Moon hit on lowering speeds everywhere with street design (not just speed limit signs), funding Vision Zero to make it real, and getting away from Level of Service (LoS) for cars to focus on safety and transit access as a more important metric. Go to the 43-minute mark to hear her full answer.

Mike McGinn and Nikkita Oliver opposed the convention center expansion.

Most of the candidates said the Washington State Convention Center (WSCC) should provide a larger public benefit package for its proposed expansion, which would replace Convention Place Station and cost $1.7 billion in taxpayer dollars. McGinn and Oliver went a step further and said they oppose the project. Oliver emphasized public land should be put to better use–housing comes to mind.

Jenny Durkan listed pedestrians as her lowest transportation priority. Hasegawa said cyclists were his.

Mode hierarchy should protect the most vulnerable street users. (City of Shepway)
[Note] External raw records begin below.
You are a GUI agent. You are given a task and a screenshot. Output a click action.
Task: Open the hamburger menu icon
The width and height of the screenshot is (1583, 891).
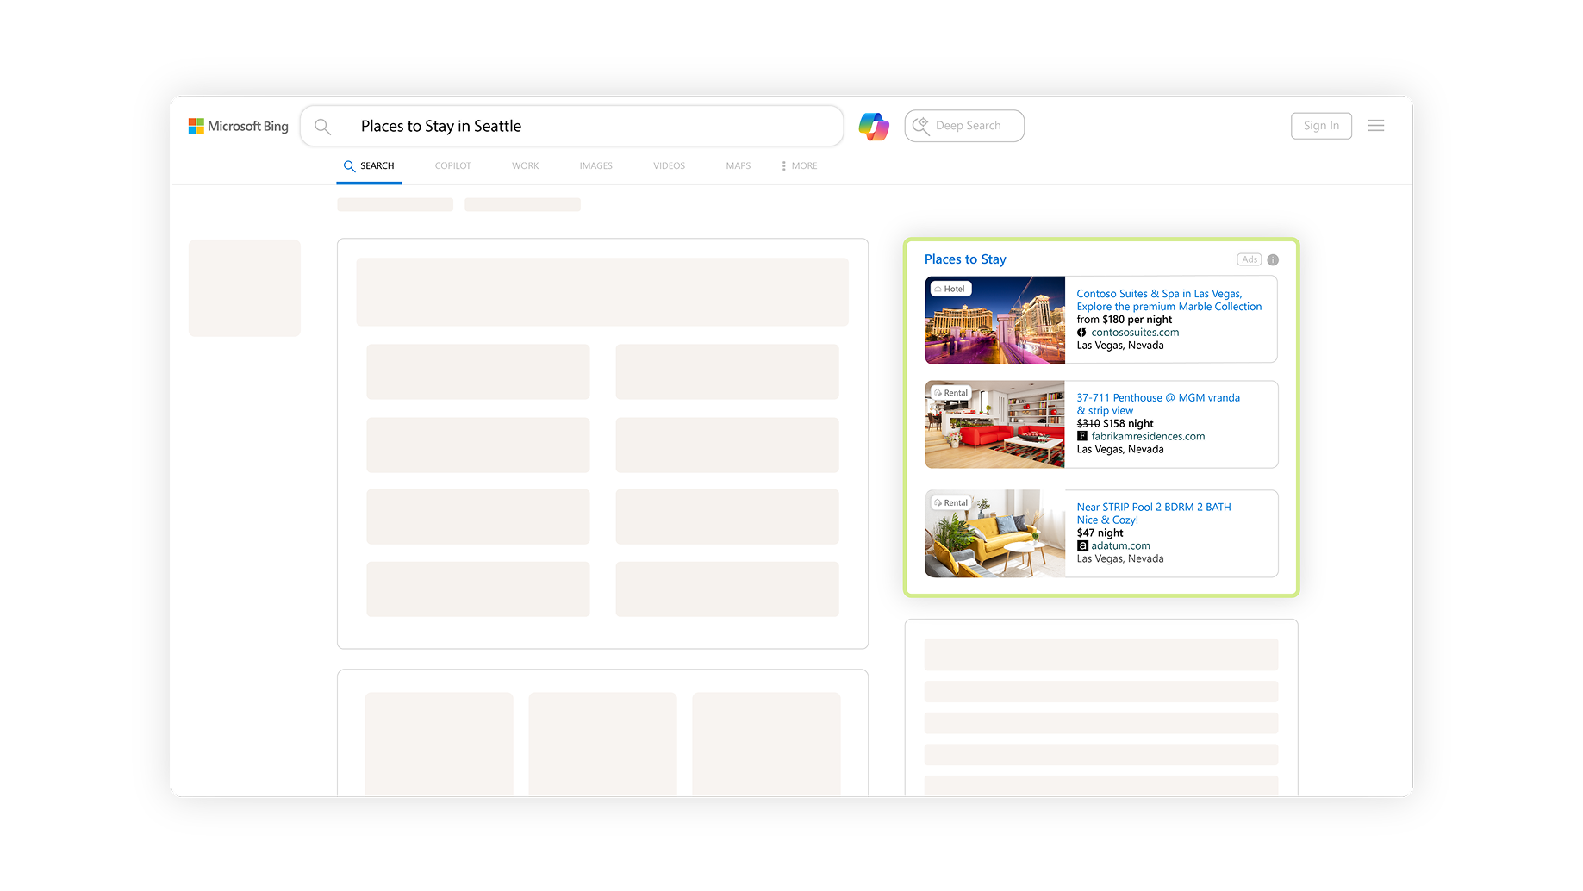(x=1375, y=126)

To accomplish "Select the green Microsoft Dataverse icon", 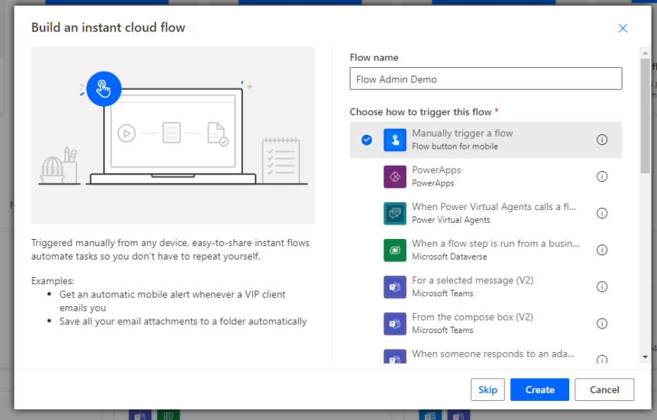I will point(395,250).
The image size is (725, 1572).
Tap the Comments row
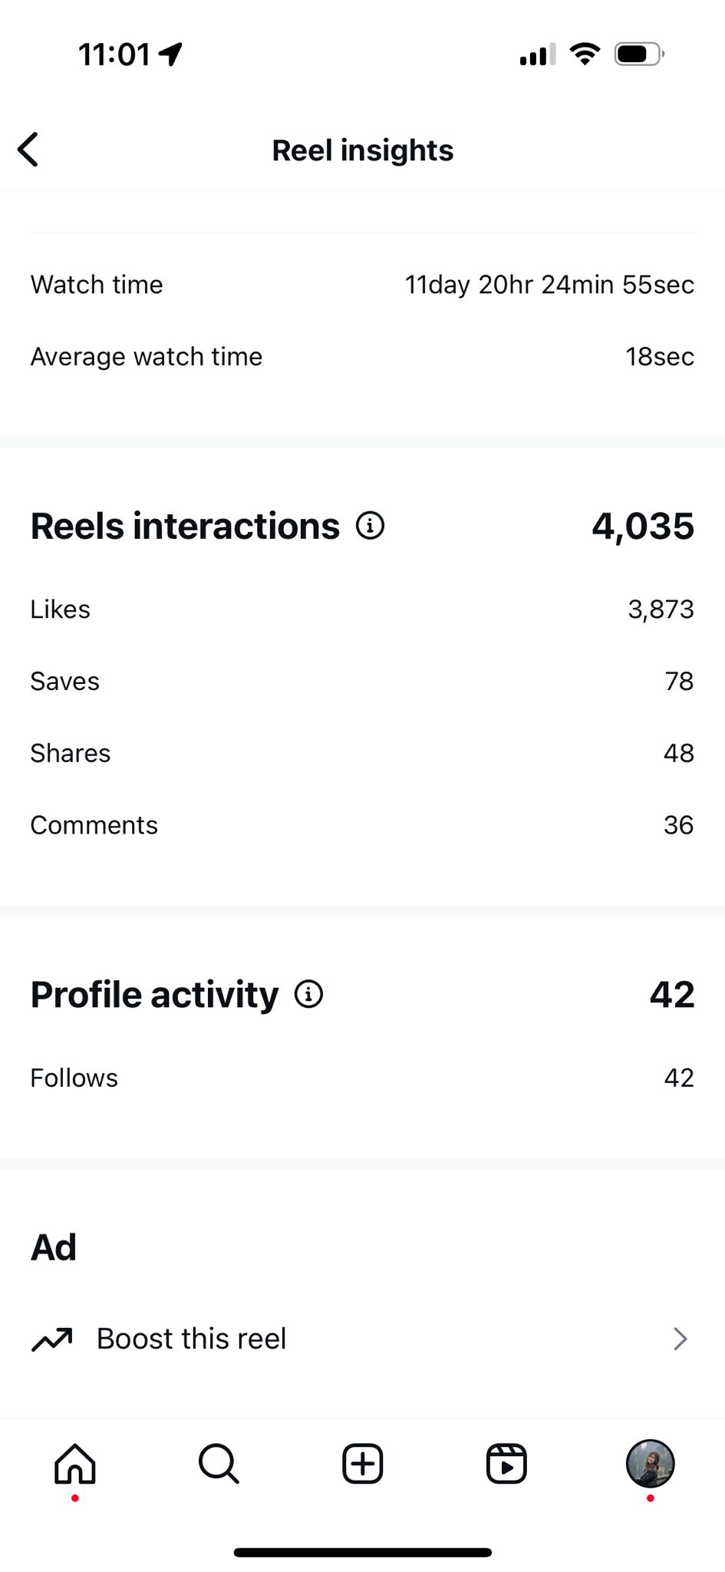coord(362,825)
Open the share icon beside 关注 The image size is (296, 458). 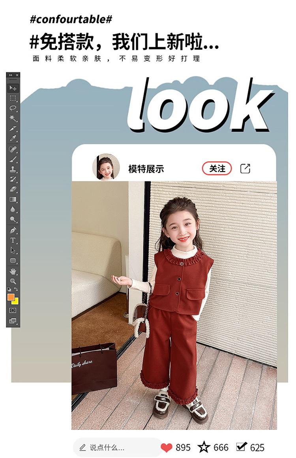(x=245, y=168)
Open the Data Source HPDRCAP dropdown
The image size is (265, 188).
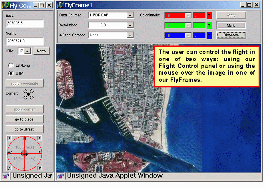coord(130,16)
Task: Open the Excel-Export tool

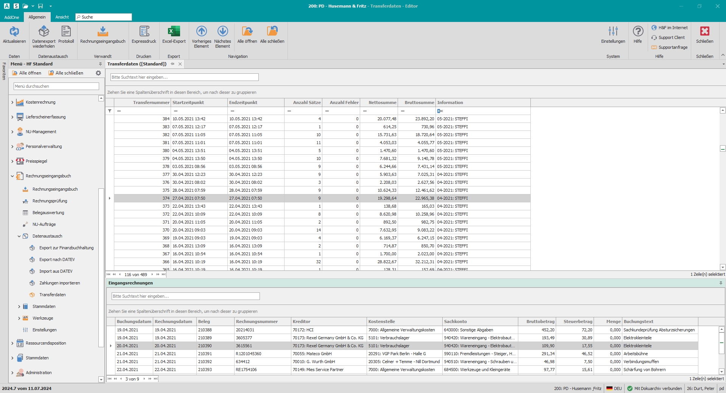Action: (x=174, y=32)

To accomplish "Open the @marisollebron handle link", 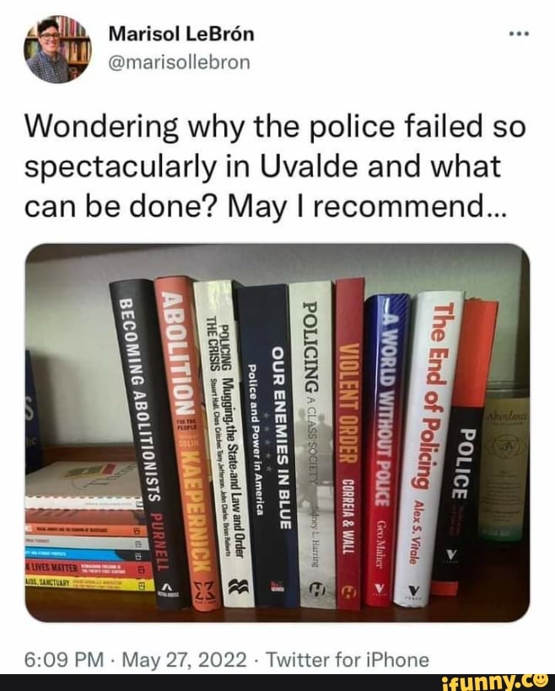I will (x=179, y=62).
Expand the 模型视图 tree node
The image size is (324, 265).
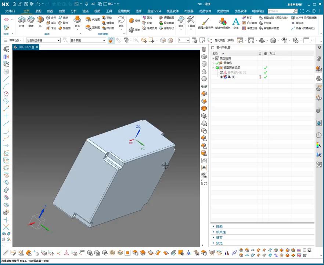pyautogui.click(x=213, y=59)
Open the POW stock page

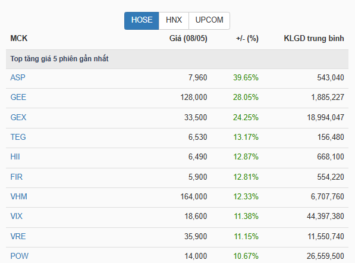(20, 256)
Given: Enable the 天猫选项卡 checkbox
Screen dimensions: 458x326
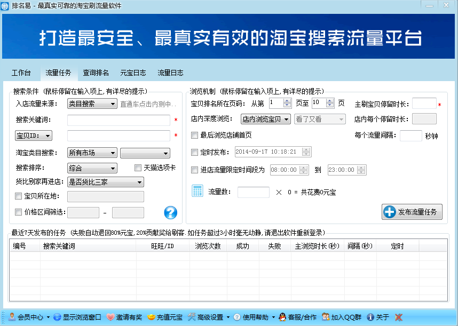Looking at the screenshot, I should [x=138, y=168].
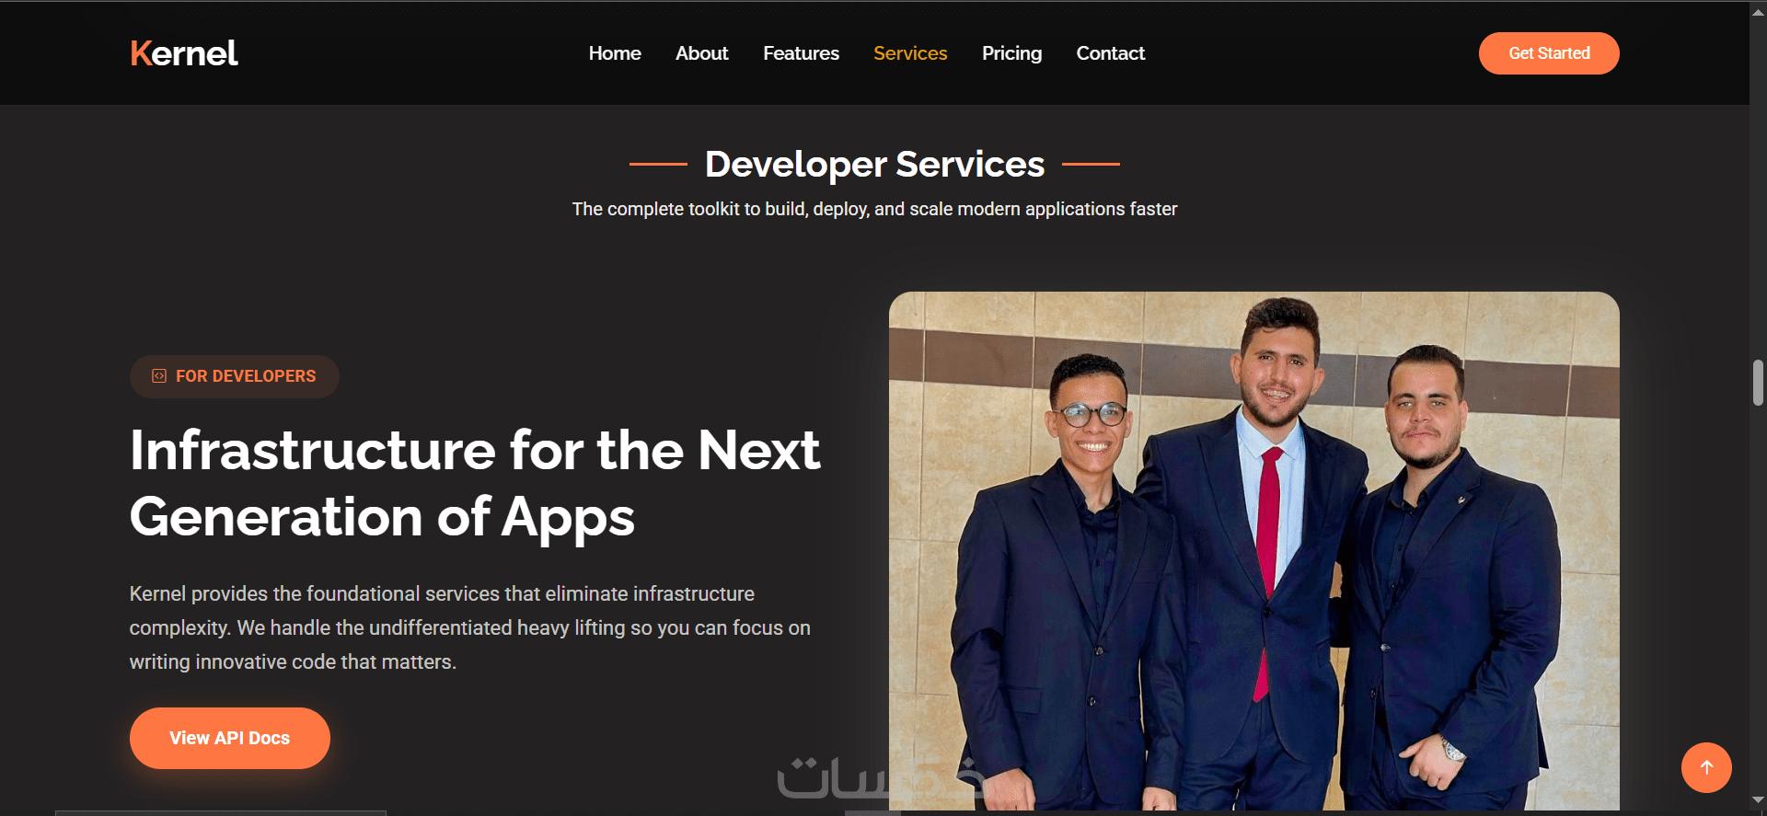The image size is (1767, 816).
Task: Navigate to the Contact link
Action: pyautogui.click(x=1111, y=53)

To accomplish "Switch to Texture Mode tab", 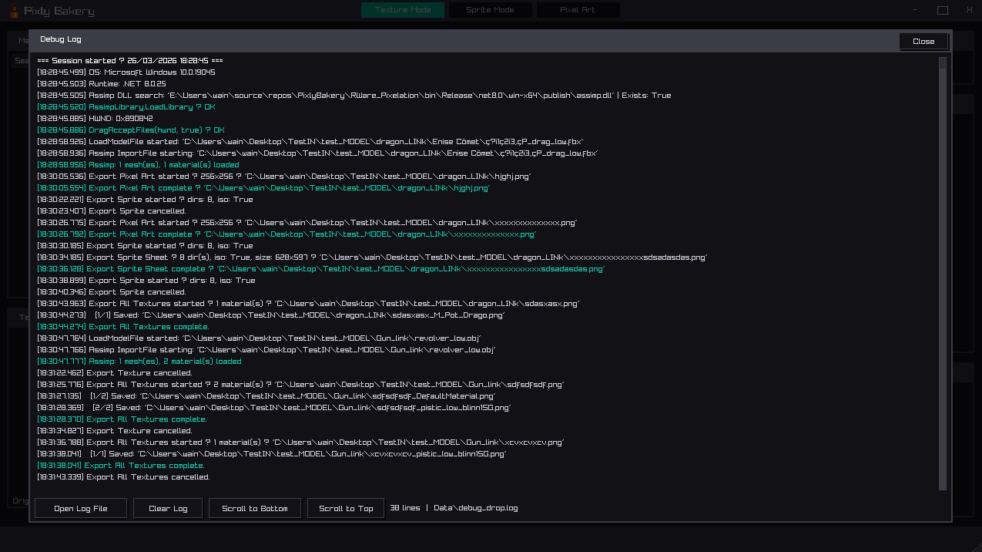I will pos(403,10).
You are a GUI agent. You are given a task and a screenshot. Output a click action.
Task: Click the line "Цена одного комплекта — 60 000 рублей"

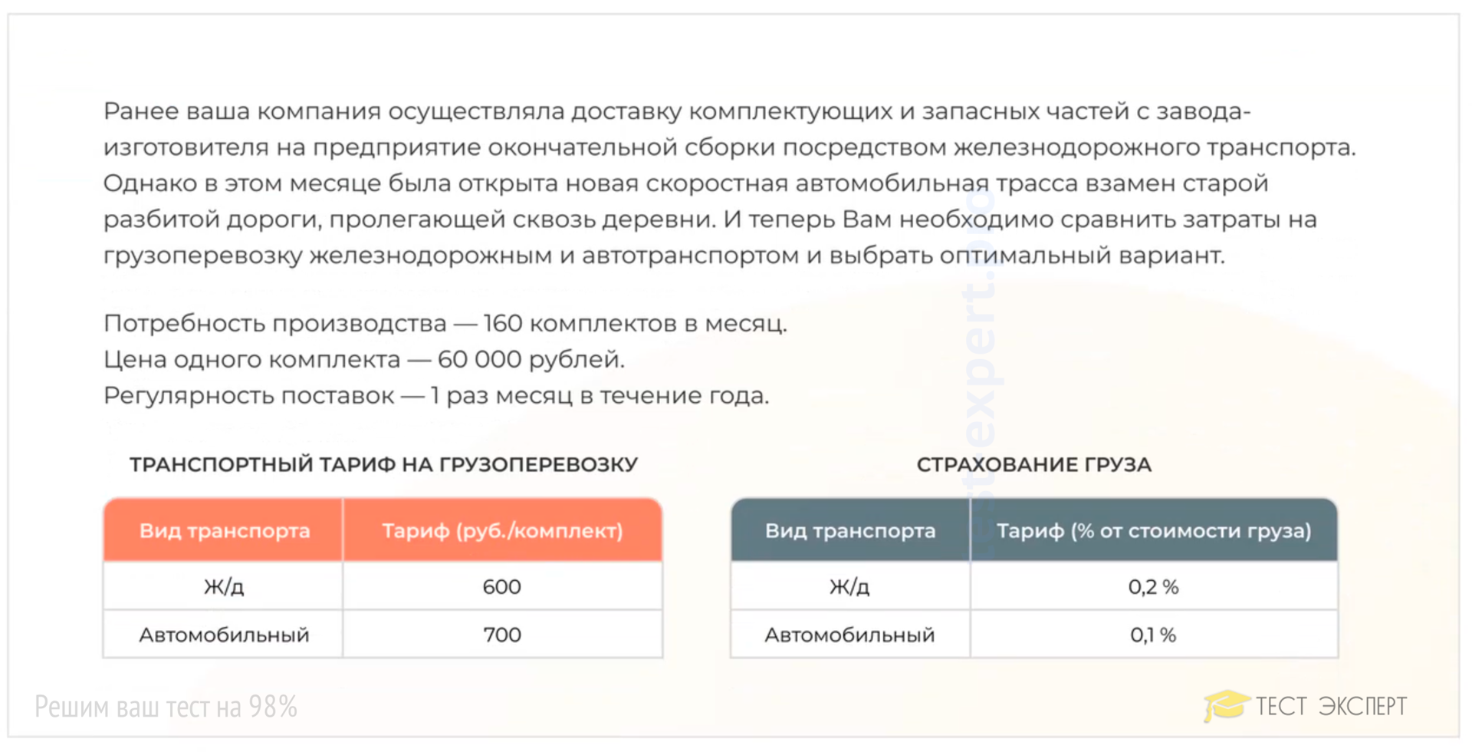coord(364,360)
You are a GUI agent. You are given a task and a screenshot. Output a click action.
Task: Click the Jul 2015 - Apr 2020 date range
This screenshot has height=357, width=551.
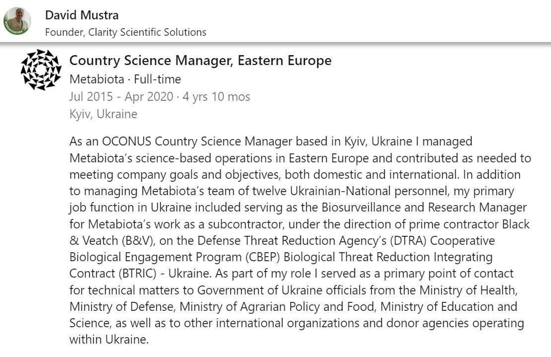(x=121, y=96)
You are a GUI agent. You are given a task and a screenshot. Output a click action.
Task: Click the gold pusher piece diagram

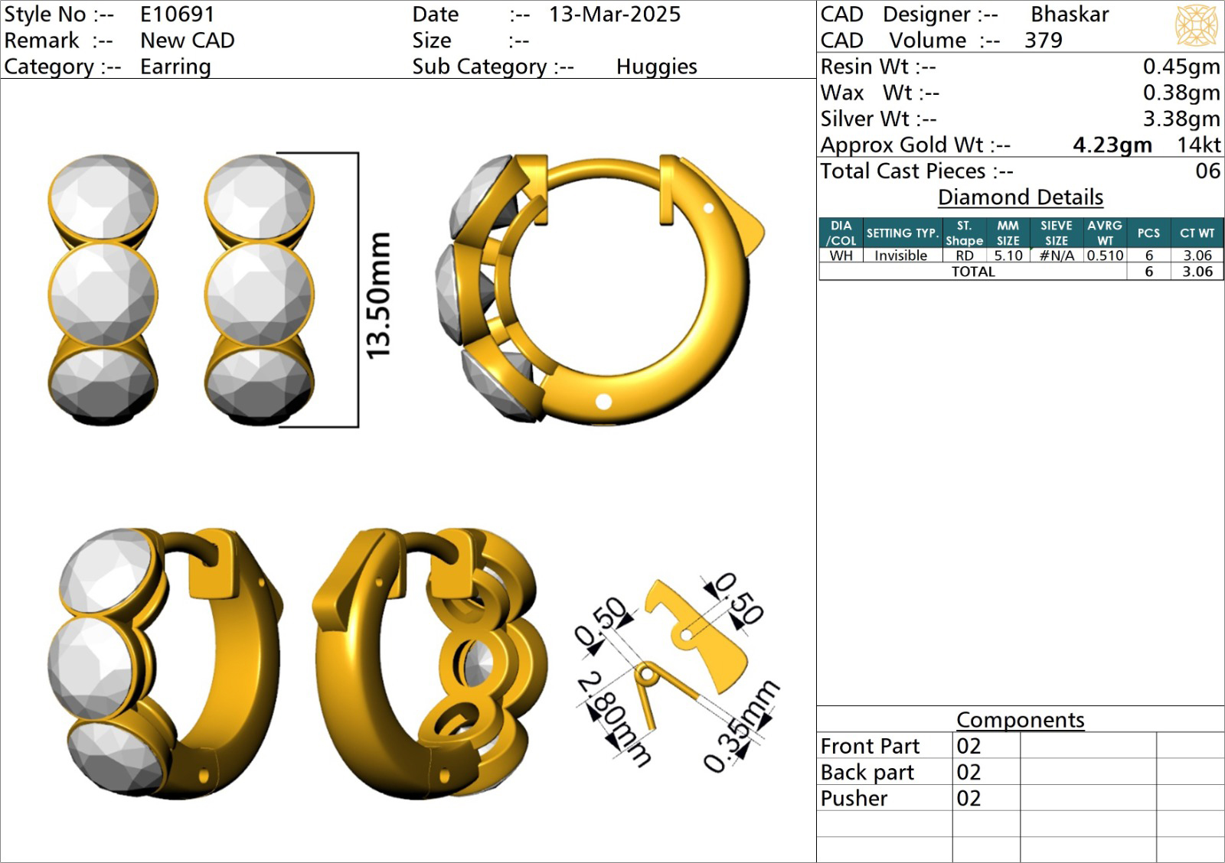(x=701, y=635)
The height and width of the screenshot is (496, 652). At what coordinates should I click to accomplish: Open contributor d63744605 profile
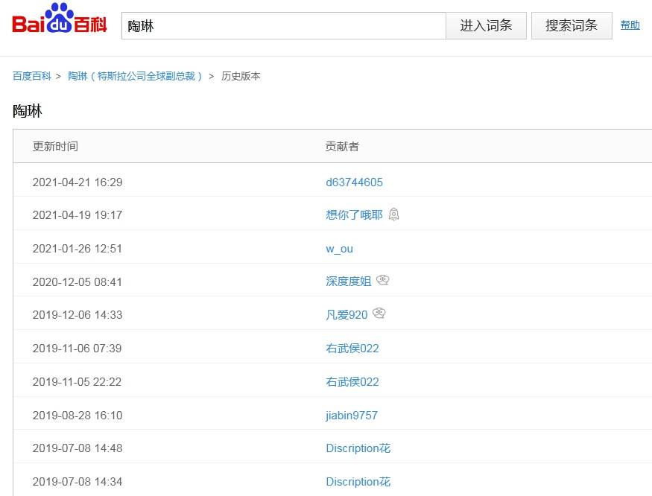coord(354,182)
During a written round, (about 30 minutes into the video) candidates were asked to rank their mode priorities among transit, bicyclists, pedestrians and cars. McGinn gave the “right” answer relative to most multimodal advocacy, and Moon was very close (just flipping transit and bicyclists). Jenny Durkan on the other end put pedestrians at the bottom of her prioritization, perhaps raising questions about how she’d handle Vision Zero implementation even though she did raise some good ideas like “we have to think about people walking” during the Vision Zero question. Ultimately, if you’re not willing to lower the primacy of cars, it’s hard to create change or stem the tide of traffic deaths. State Senator Hasegawa also ran afoul of the pyramid putting cars ahead of pedestrians and bicyclists.

Hasegawa is trying to be less anti-Sound Transit, but he’s still so anti-Sound Transit.

State Senator Bob Hasegawa was roasted for once comparing light rail to dog poop. He’s recently tried to soften his stance saying he carried out the Sound Transit plan as mayor. However, his skepticism still came through at the forum. Hasegawa tried to suggest making transit free across the system would create more transit ridership than ST3 will, citing some study he saw. Unfortunately, he relied on something close to Sound Transit’s average daily ridership of 66,203 in 2016 rather than the full ST3 build out that is projected to put Sound Transit past 600,000 daily riders. Oops!

Teresa Mosqueda wants to create Barcelona style superblocks.

Barcelona’s superblocks have inspired people the world over. Check out this video. (Vox)

Mosqueda gave a nod to an innovative idea out of Barcelona, which we covered here, to implement pedestrian superblocks. Barcelona’s idea is to take nine blocks and limiting car access to the perimeter to allow the interior streets to flourish and become a more pleasant place for people walking, biking, lounging and playing. Imagine the placemaking!

All D8 candidates support making Fifth Avenue transit-only at peak times.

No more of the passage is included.